> _Task prompt_: Format the text lines of the rows below as a JSON list of strings, one string per line, with blank lines dropped. Leave out the pictures.

***** Supplied records

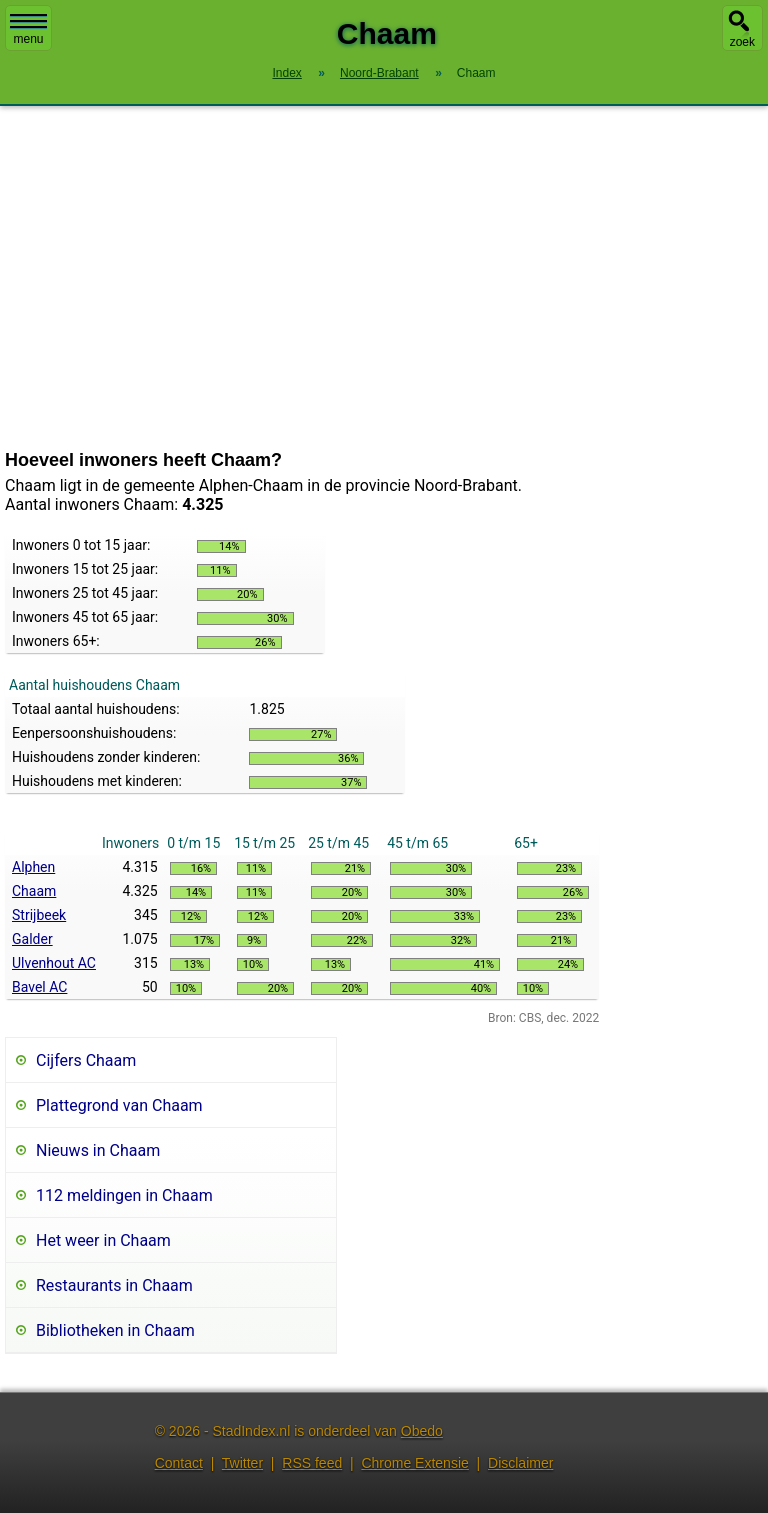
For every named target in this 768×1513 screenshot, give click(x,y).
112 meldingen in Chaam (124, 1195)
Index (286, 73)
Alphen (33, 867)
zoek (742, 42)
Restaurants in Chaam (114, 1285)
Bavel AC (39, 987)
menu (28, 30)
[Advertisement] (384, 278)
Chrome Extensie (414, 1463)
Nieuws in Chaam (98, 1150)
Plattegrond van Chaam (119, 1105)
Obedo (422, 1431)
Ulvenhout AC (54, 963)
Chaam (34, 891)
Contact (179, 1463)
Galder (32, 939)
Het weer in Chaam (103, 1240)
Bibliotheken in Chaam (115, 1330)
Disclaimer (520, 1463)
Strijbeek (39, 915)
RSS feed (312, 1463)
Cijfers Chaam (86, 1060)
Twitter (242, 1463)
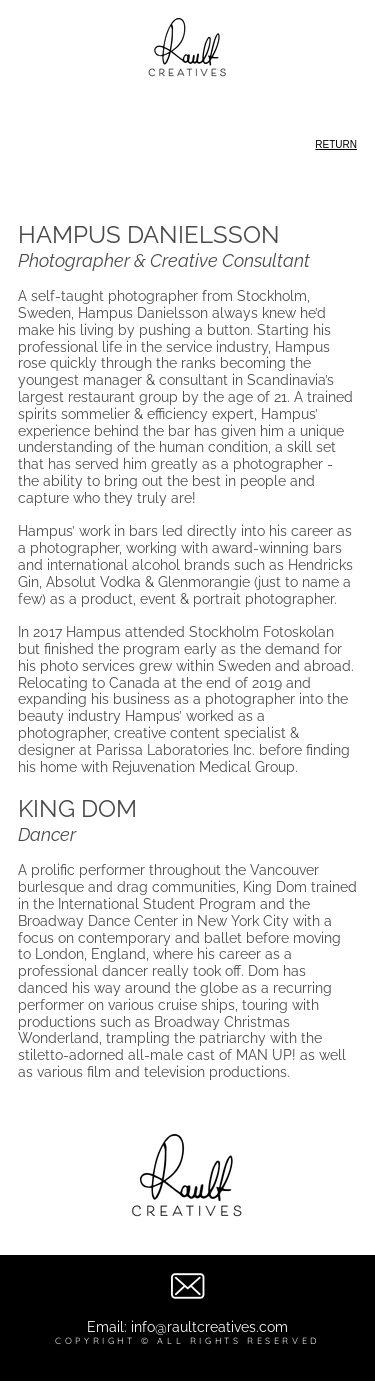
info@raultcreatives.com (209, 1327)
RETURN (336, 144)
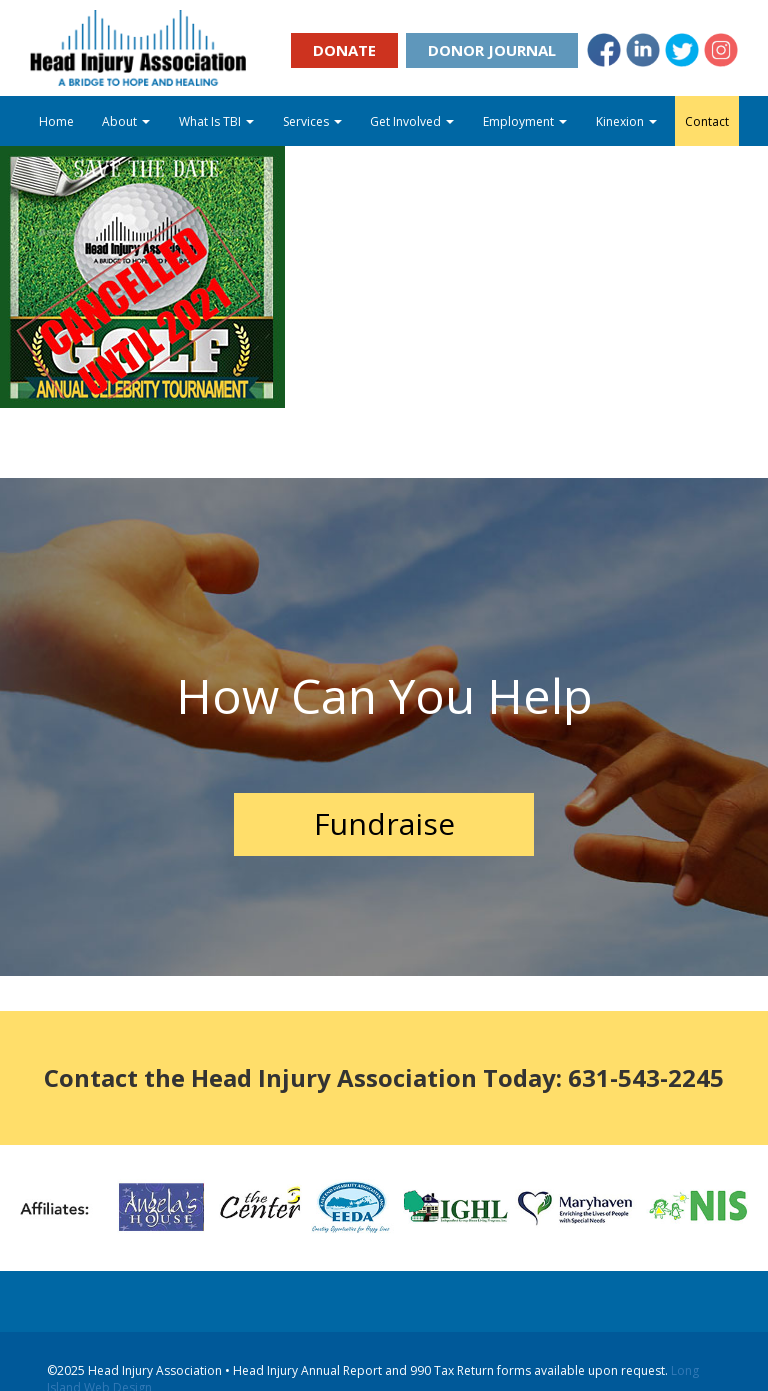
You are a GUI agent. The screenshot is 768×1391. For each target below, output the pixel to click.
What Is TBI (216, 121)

**********

> _Answer in full_:
[
  "For every named target in this 768×1513 screenshot, give click(x,y).",
  "112 meldingen in Chaam (124, 1195)",
  "Index (286, 73)",
  "Alphen (33, 867)",
  "zoek (742, 42)",
  "Restaurants in Chaam (114, 1285)",
  "Bavel AC (39, 987)",
  "menu (28, 30)",
  "[Advertisement] (384, 278)",
  "Chrome Extensie (414, 1463)",
  "Nieuws in Chaam (98, 1150)",
  "Plattegrond van Chaam (119, 1105)",
  "Obedo (422, 1431)",
  "Ulvenhout AC (54, 963)",
  "Chaam (34, 891)",
  "Contact (179, 1463)",
  "Galder (32, 939)",
  "Het weer in Chaam (103, 1240)",
  "Bibliotheken in Chaam (115, 1330)",
  "Disclaimer (520, 1463)",
  "Strijbeek (39, 915)",
  "RSS feed (312, 1463)",
  "Cijfers Chaam (86, 1060)",
  "Twitter (242, 1463)",
  "info@raultcreatives.com (209, 1327)",
  "RETURN (336, 144)",
  "You are a GUI agent. The screenshot is 768×1391. For each target below, output the pixel to click.",
  "What Is TBI (216, 121)"
]